Quality Assurance (QA) means repeatedly checking a certain set of features that must work, but that might be unexpectedly broken as a side-effect. Every game has some crazy bugs somewhere – but basic tasks must work, no excuse. This includes installing and de-installing; saving and loading; changing options; starting, pausing, quitting; basic actions such as walking, fighting, etc. After every milestone, you go through your QA list again and systematically look for regressions or newly introduced bugs. Check the application on every supported operating system and hardware (!) because not all graphic cards support the same features. If you don’t find the obvious bugs, your users will, and carelessness will put them off.

Alpha and Beta Testing means that you ask someone to try to install and run your game. It should be a real user situation, where they are left to figure out the installation and gameplay by themselves–you only can include the usual read-me and help docs. Provide the testers with an easy method to report back what problems they encountered, what they liked best, or why they gave up. Evaluate whether reported problems are one-off glitches, or whether they must be fixed for the game to be playable for everyone.

Release Phase

Pre-Release To-Do List

  • Prepare a web page, a cool slogan, advertisements, etc

  • Verify that all assets are up-to-date and converted to .j3o.

  • Verify that your code loads the optimized .j3o files, and not the original model formats.

  • Prepare licenses of assets that you use for inclusion. (You did obtain permission to use them, right…?)

  • Switch off fine logging output.

  • Prepare promotional art: The most awesome screenshots (in thumbnail, square, vertical, horizontal, and fullscreen formats) and video clips. Include name, contact info, slogan, etc., so future customers can find you.

  • Prepare a readme.txt file, or installation guide, or handbook – if applicable.

  • Get a certificate if one is required for your distribution method (see below).

  • Specify a classification rating (needed for e.g. app stores).

Distributing the Executables

The jMonkeyEngine SDK helps you with deployment: You specify your branding and deployment options in the Project Properties dialog, and then choose Clean and Build from the context menu. If you use another IDE, consult this IDE’s documentation.

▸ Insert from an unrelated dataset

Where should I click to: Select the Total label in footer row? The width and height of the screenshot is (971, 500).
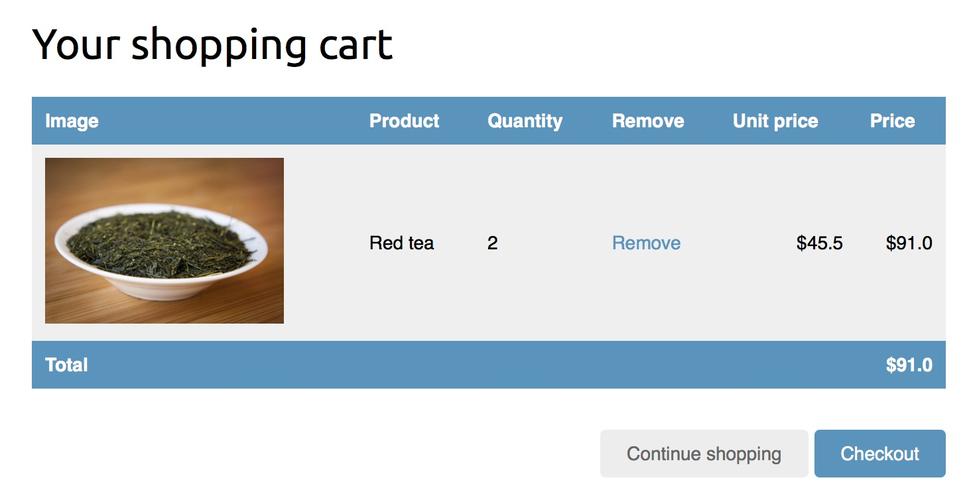pos(66,365)
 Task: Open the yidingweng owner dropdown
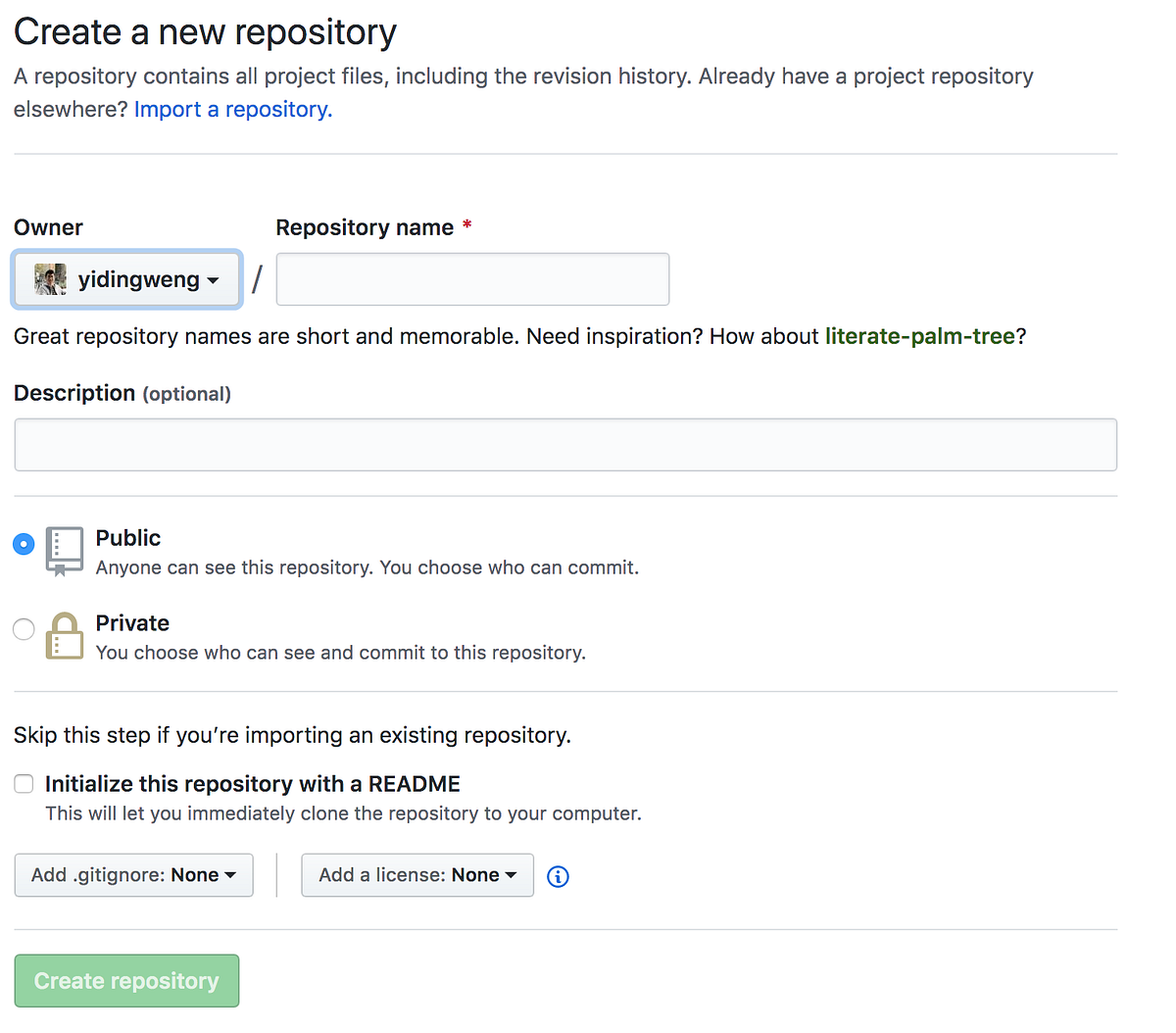[126, 279]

Decide whether you want to release your game as WebStart, desktop JAR, mobile APK, or browser Applet – Each has its pros and cons.

DistributionProsCons

Desktop Launcher
(.EXE, .app, .jar+.sh)

This is the standard way of distributing desktop applications. The jMonkeyEngine SDK can be configured to automatically create zipped launchers for each operating system.

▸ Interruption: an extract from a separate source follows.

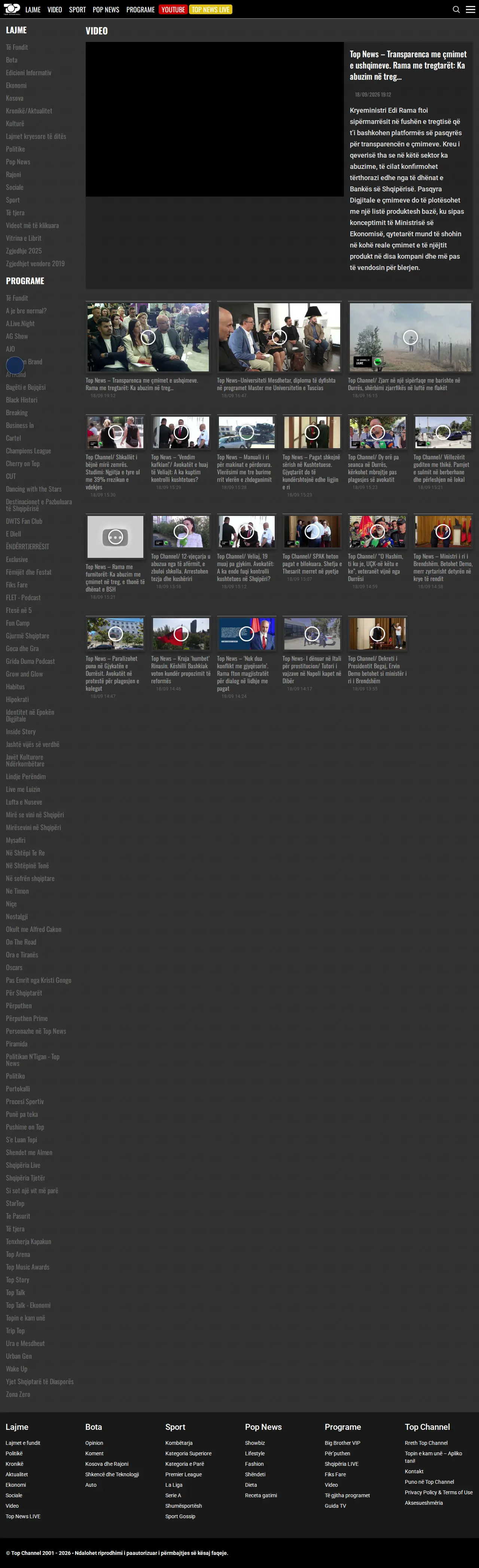
Task: Open the Rama me furnitorët placeholder thumbnail
Action: [x=115, y=537]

You need to offer three separate, platform-dependent downloads.

Desktop Application
(.JAR)

Platform independent desktop application.

User must have Java configured to run JARs when they are opened; or user must know how to run JARs from command line; or you must provide a custom JAR wrapper.

Web Start
(.JNLP)

The user accesses a URL, saves the game as one executable file. Easy process, no installer required. You can allow the game to be played offline.

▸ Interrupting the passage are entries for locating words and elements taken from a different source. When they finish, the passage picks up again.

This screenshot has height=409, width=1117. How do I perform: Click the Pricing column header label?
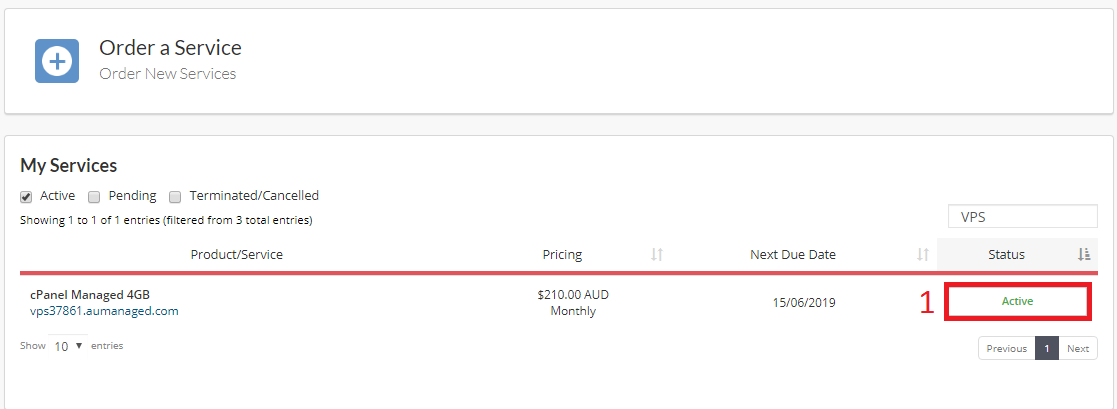click(562, 254)
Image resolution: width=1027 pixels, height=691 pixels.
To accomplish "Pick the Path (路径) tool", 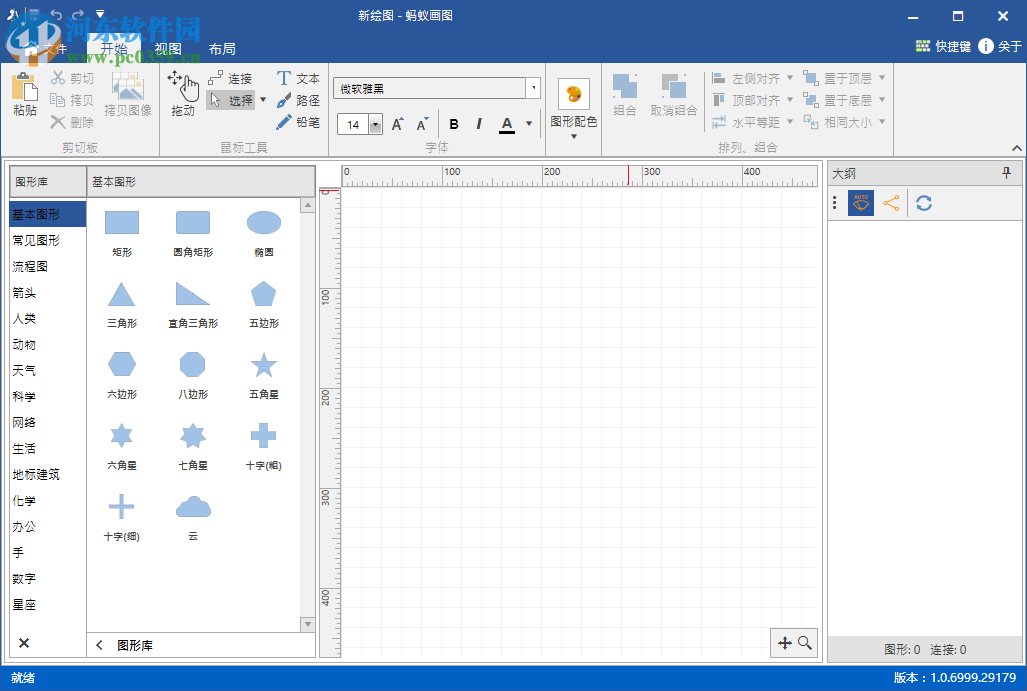I will 298,100.
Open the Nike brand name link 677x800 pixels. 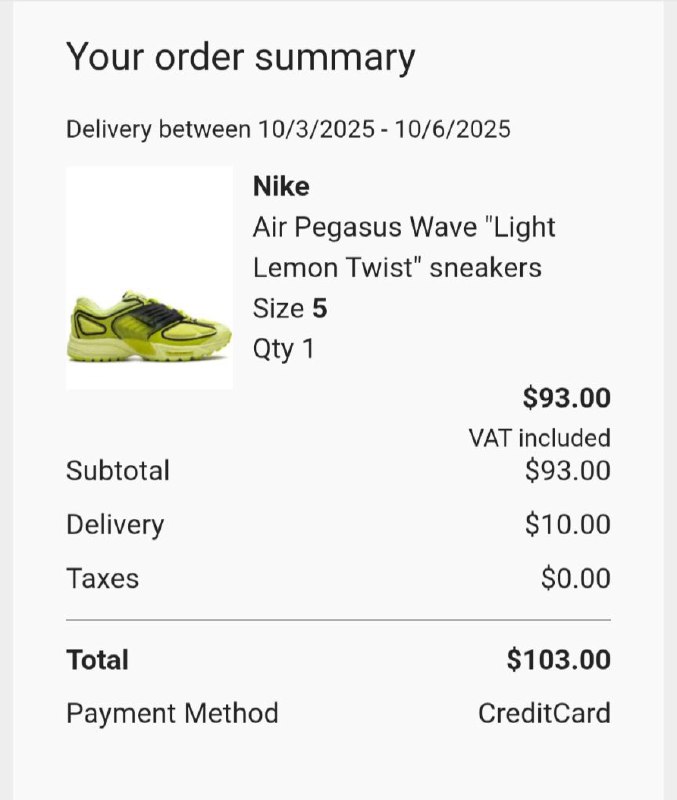[x=281, y=187]
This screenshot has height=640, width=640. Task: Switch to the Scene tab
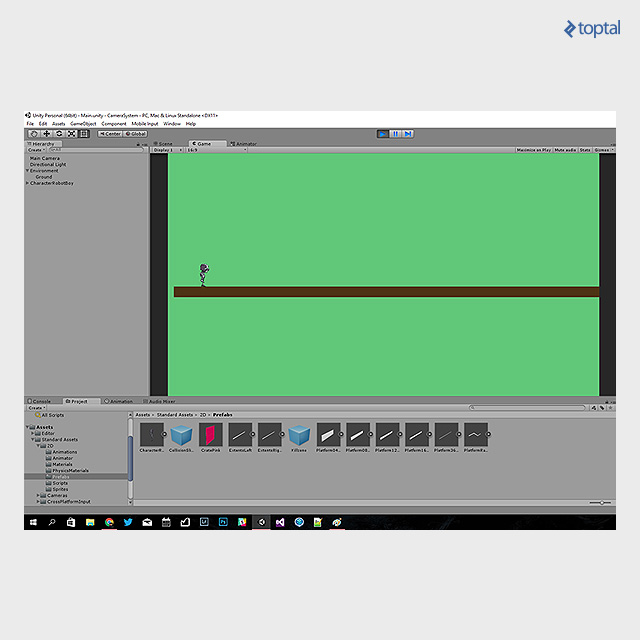[165, 143]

Users need network connection to install the game. Downloading bigger games takes a while as opposed to running them from a CD.

Browser Applet
(.HTML+.JAR)

Easy to access and play game via most web browsers. Userfriendly solution for quick small games.

Game only runs in the browser. Game or settings cannot be saved to disk. Some restrictions in default camera navigation (jME cannot capture mouse.)

Android
(.APK)

Game runs on Android devices.

Android devices do not support post-procesor effects.

Which ever method you choose, a Java-Application works on the main operating systems: Windows, Mac OS, Linux, Android.

The distribution appears in a newly generated dist directory inside your project directory. These are the files that you upload or burn to CD to distribute to your customers.